Although water and concentrated colorant may begin mixing in joining conduit 48, static in-line liquid mixer 50 provides a substantially homogenous liquid mixture of concentrated colorant diluted by water which is not generally provided by a conduit of generally constant internal cross-section. Concentrated colorant and water enter static liquid mixer 50 through inlet 50 a and exit through outlet 50 b. Static liquid mixer 50 is preferably made from a transparent PVC material so that blending cavity 51 therein may be observed. Within blending cavity 51 are a number of interconnected internal baffles 52. Baffles 52 are arranged to split the stream of liquid entering through inlet 50 a and force it to opposite outside walls of mixer 50. A vortex is created axial to the center line of mixer 50 by the arrangement of baffles 52. The vortex is sheared and the process re-occurs but with opposite rotation several times along the length of static liquid mixer 50. This clockwise/counterclockwise motion mixes the liquid to provide a substantially homogenous mixture through outlet 50 b and into conduit 26. Notably, static liquid mixer 50 operates without moving internal parts other than the liquid being mixed. This homogenous premixed liquid enhances uniform coloring of wood chips. Cole-Parmer Instrument Company of Niles, Ill. 60714 provides a PVC static liquid mixer model no. H-04669-59 which is preferred for one embodiment of the present invention.
In other embodiments, a static mixing cavity arranged to promote mixing without internal baffles may be used. U.S. Pat. No. 4,516,524 to McClellan et al. is cited as a source of additional information concerning a dedicated static mixing cavity of this type. In still other embodiments, premixing of colorant and water prior to entry into chamber 70 is not necessary.
By controlling the rate of delivery of colorant with control 34 to static liquid mixer 50 and maintaining a generally constant flow rate of water with flow regulator 46, a desired concentration of water based colorant mixture may be selected. This concentration, and the rate of flow of the mixture to chamber 70 of mixer 60 may be matched to the rate of transport of wood chips therethrough to optimize colorant system 10 performance. As a result, the minimum amount of water necessary to provide uniform coloration for the wood chips may be determined by taking into account the absorbency of the liquid by the wood chips 12, the rate of flow of the liquid into chamber 70, and the rate of passage of wood chips 12 through mixer 60. Notably, the rate of liquid flow can be adjusted with flow regulator 46 and with rotary control 34, and the ratio of water to colorant can likewise be adjusted to assure a concentration which will provide uniform coloration. By optimizing these amounts, the amount of liquid runoff can be minimized and this optimal performance can be reliably reproduced. Also, an adjustable flow rate and colorant delivery rate permits re-optimization of the process when various parameters change; including, but not limited to, a different colorant type, different wood chip delivery rate, or different type of wood chips.

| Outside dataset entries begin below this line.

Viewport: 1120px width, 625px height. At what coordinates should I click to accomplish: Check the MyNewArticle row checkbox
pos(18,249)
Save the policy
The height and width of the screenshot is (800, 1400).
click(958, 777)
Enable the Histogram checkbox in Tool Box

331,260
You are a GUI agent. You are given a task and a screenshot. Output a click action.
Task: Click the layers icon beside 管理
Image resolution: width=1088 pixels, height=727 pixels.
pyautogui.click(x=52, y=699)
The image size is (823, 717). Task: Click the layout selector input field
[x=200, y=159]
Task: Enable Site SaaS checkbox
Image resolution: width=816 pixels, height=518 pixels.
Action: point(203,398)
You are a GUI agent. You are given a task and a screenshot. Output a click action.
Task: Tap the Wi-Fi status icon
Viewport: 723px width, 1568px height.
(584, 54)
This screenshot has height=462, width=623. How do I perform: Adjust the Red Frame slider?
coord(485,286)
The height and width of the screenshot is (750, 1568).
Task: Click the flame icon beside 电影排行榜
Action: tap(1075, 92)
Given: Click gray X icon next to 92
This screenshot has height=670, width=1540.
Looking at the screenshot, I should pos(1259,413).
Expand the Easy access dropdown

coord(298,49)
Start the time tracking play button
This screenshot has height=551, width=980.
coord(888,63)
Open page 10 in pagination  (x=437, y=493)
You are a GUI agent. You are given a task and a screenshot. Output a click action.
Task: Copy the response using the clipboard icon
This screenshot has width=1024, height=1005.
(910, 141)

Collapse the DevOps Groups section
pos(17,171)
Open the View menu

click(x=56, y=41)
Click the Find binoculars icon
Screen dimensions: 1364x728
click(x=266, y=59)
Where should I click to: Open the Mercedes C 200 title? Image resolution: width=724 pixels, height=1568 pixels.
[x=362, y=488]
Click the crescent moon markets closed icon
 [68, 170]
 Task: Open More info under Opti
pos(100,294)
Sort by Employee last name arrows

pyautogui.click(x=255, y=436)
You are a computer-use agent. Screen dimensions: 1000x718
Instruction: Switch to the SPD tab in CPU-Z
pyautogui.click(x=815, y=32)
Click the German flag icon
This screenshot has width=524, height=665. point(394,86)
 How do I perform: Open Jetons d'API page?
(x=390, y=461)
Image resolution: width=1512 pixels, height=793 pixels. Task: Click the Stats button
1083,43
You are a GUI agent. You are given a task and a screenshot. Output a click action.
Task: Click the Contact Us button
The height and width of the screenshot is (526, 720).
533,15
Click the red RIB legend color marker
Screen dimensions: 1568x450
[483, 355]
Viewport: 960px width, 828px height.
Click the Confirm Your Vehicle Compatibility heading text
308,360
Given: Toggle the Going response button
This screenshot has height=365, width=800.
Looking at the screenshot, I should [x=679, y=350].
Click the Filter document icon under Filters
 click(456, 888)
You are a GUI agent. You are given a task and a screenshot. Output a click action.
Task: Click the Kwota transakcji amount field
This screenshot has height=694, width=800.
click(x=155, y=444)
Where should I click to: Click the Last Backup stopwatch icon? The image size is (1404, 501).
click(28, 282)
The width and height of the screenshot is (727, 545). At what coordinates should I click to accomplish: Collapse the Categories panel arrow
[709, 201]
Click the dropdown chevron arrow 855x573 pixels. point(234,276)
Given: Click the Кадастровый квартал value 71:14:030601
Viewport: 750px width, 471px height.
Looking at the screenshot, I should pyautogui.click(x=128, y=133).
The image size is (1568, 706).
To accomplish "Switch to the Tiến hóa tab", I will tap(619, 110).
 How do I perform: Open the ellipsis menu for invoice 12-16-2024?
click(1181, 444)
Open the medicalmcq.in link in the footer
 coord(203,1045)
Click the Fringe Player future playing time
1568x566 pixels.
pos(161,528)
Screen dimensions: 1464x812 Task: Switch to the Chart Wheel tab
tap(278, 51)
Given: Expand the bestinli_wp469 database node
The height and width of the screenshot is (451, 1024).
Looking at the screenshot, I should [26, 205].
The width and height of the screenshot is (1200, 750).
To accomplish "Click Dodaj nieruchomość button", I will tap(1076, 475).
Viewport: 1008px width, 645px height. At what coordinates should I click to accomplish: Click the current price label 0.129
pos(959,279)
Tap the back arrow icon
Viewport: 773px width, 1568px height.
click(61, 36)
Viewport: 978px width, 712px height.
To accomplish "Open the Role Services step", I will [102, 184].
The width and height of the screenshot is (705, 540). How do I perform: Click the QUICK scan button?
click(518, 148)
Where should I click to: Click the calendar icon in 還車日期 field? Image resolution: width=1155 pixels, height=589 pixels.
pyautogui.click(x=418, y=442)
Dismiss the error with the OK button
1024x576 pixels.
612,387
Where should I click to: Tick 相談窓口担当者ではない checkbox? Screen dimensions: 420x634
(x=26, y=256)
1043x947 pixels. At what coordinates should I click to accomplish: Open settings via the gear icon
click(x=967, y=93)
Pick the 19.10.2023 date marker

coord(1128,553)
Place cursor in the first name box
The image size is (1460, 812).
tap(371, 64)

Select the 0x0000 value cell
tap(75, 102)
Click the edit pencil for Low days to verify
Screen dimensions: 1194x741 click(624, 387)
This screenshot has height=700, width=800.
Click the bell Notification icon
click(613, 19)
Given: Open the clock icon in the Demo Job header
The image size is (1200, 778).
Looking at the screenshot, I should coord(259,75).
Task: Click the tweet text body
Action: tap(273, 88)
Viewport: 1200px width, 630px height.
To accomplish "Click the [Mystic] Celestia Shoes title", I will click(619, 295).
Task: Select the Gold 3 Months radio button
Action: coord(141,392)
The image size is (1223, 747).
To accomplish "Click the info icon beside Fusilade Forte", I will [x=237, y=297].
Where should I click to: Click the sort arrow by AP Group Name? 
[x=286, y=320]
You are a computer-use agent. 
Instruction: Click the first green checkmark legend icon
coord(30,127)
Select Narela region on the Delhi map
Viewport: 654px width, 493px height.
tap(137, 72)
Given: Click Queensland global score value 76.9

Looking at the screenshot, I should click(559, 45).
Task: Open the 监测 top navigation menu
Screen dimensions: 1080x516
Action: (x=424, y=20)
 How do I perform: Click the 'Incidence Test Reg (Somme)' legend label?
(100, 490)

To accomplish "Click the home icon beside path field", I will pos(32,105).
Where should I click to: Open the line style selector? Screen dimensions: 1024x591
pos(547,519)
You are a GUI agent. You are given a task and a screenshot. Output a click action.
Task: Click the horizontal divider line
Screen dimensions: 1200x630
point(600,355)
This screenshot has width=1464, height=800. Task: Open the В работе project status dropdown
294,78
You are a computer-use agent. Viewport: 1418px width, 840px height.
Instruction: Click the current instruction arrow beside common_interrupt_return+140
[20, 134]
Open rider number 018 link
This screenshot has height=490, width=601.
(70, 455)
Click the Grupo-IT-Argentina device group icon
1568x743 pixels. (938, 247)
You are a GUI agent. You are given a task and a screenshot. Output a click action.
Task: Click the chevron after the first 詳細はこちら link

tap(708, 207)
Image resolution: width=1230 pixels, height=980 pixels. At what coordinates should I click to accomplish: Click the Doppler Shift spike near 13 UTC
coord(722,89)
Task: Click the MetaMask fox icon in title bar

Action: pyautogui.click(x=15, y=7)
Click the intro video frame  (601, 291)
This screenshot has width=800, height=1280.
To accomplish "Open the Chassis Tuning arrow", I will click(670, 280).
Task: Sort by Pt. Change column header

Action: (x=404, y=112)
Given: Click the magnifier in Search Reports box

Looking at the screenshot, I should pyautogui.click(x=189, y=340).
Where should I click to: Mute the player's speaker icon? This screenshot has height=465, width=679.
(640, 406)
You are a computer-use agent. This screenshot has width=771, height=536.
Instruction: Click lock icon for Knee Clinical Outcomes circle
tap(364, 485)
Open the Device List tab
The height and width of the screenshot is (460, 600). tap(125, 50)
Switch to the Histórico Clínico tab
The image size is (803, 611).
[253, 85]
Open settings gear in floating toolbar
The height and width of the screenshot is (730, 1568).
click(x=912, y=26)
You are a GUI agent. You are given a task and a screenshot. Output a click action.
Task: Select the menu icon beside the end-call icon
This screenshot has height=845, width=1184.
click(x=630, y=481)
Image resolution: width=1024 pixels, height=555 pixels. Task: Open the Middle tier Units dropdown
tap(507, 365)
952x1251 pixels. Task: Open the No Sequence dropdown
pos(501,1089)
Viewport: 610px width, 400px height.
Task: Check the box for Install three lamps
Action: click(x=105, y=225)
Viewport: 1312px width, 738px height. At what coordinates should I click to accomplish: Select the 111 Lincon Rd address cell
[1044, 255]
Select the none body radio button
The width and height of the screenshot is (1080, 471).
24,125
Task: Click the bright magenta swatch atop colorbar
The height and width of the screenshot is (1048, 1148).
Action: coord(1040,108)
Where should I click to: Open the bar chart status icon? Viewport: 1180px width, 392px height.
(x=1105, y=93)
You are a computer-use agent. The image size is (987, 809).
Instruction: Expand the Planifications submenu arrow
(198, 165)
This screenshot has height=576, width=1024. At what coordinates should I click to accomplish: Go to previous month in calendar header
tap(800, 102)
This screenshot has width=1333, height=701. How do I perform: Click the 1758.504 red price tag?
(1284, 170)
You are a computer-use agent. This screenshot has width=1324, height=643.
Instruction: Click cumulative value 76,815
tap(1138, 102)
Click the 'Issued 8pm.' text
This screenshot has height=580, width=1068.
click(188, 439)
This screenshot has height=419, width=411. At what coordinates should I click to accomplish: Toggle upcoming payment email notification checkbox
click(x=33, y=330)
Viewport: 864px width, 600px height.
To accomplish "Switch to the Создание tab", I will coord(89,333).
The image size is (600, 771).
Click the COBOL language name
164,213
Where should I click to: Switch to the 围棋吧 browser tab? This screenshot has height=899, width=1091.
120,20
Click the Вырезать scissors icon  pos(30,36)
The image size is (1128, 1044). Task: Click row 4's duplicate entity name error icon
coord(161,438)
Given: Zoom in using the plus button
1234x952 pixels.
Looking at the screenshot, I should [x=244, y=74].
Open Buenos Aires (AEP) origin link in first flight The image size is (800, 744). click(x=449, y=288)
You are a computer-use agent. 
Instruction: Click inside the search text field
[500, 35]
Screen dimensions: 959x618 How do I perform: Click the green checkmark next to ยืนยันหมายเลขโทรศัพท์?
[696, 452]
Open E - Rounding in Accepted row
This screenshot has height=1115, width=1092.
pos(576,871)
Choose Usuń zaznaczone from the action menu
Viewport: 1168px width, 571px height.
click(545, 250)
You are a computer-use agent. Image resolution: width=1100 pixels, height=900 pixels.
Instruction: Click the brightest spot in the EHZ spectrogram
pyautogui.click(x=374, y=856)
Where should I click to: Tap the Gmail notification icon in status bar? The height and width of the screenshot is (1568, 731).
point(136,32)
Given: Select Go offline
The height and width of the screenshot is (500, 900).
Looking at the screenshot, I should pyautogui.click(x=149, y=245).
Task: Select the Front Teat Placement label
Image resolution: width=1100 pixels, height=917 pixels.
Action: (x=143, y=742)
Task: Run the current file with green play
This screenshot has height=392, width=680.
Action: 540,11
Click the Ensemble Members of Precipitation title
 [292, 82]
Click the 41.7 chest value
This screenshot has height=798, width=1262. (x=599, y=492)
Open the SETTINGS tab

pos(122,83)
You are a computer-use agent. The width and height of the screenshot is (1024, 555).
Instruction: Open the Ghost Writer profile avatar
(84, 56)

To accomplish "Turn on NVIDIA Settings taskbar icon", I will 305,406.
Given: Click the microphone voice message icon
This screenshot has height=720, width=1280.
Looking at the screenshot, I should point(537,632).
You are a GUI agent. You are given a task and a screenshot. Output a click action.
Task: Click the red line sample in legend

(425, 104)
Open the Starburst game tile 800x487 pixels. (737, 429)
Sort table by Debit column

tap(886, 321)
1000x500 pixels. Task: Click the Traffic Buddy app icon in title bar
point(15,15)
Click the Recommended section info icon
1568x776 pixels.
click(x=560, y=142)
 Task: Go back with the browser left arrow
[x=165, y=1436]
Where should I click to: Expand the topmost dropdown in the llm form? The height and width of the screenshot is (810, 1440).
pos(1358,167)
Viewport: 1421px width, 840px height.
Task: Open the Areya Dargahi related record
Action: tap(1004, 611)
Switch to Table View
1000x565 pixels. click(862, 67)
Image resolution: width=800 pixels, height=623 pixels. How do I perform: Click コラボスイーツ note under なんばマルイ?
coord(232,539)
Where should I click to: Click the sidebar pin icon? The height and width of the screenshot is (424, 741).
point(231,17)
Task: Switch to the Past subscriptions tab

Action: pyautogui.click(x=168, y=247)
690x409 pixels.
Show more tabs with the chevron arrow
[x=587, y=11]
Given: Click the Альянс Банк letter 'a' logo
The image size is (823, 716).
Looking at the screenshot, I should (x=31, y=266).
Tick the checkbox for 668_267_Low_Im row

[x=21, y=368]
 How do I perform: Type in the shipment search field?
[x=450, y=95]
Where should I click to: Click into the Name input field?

Besides optimizing colorant mixture delivery to mixer 60, in other embodiments controller 31 may also be used for a variety of record keeping functions, such as maintaining a record of the amount of colorant dispensed over a given period of time. The amount dispensed may be displayed or otherwise accessed by an operator using keypad 33. Controller 31 may be configured to provide an operator preferred parameters for flow regulator 46 and metering of colorant with pump system 40 via display 32 and keypad 33. Also, it may be configured to assist the operator with adjustments relating to different wood chip types, sizes, or delivery rates. In this embodiment, the speed of conveyer 14 may also be sensed with controller 31 to ascertain optimum liquid mixture parameters of delivery system 20. Also, controller 31 may control speed of conveyer 14 or 18, or otherwise be coupled to mixer 60 to control various operational aspects thereof. In one alternative embodiment, control panel 30, controller 31, display 32, control 34, and switches 36, 37, 38, 39 are embodied in a ruggedized personal computer customized with appropriate hardware and software to controllably interface with the other components of delivery system 20 and including a conventional video display and keyboard.
In an alternative embodiment, operator control via controller 31 is provided over the rate of water flow to the mixture instead of colorant. In this embodiment, colorant concentration is regulated by adjusting the amount of water with controller 31, and the colorant flow is kept generally constant. In other embodiments, both water supply 24 and source 22 are operatively coupled to controller 31 to provide dynamic adjustment over the relative flow rate and amount of from each. In still other embodiments, more than two sources of liquid components may be operatively coupled to controller 31 to provide a desired liquid mixture.
Delivery system 30 may also be used to control delivery of various other mixtures of liquid agents or mixing components. Also, besides wood chips, other solid pieces may be treated with a given liquid mixture from delivery system 20 in mixer 60. For example, a high gloss transparent coating on certain types of landscaping rocks or gravel may also be provided with system 10. Preferably, this clear coat is provided by a mixture of water and an organic-based polymer component. Similarly, other solid pieces and liquid mixtures containing various components may be used with system 10 as would occur to one skilled in the art.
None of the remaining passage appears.